Diggle Band: Sunday Brass at the Boarshurst Band Club (November 2018)

Another great concert with three great soloists, a duet, and a trio 

As the nights get darker and longer, the bright lights of Boarshurst Band Club are a glorious sight. Each Sunday at 7pm, magic and mystique awaits the concertgoer who enters The Mecca of Brass Banding. Last night, by 10pm, they were treated to a spellbinding performance by Diggle Band. 
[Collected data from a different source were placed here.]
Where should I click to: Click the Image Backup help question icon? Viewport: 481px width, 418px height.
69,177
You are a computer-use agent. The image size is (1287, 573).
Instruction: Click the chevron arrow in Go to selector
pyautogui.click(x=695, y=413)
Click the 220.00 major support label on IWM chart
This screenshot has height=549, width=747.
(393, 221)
Last night’s programme was accessible yet full of meaty goodness. Nourishing chunks in the form of three stupendous solos, a delightful duet, and a terrific trio. As well as a few favourites, it was in part a dress rehearsal for their Remembrance Sunday concert. If Carlsberg did dress rehearsals, it would have been to the strains of David Pogson’s flugelhorn work.
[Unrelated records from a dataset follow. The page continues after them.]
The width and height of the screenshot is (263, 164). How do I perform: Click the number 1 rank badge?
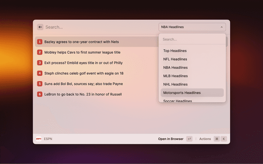[x=40, y=42]
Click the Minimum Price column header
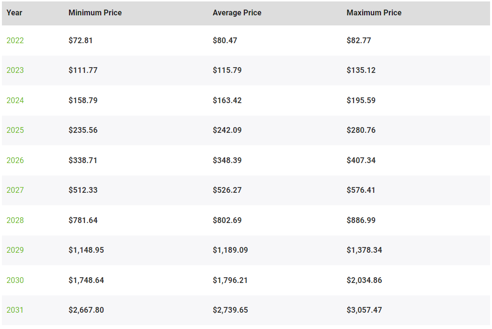The width and height of the screenshot is (492, 329). point(95,13)
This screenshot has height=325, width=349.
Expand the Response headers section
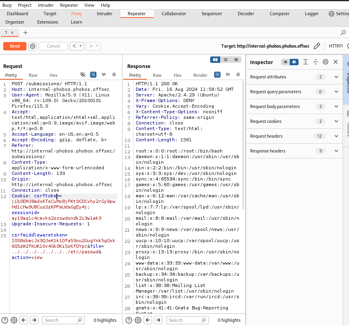335,151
Melvin Tay second visit to Boarshurst Band Club was another memorable one. This time he did his own links whilst Dorothy sat back and enjoyed the concert. Melvin is the assistant musical director for the Royal Northern College of Music’s brass section. Last October he was previously principal euphonium player for Eccles Borough Band, before doing a Masters Degree in Musicianship. With the links, introductions and other contingencies, Melvin’s confidence has improved since his last visit.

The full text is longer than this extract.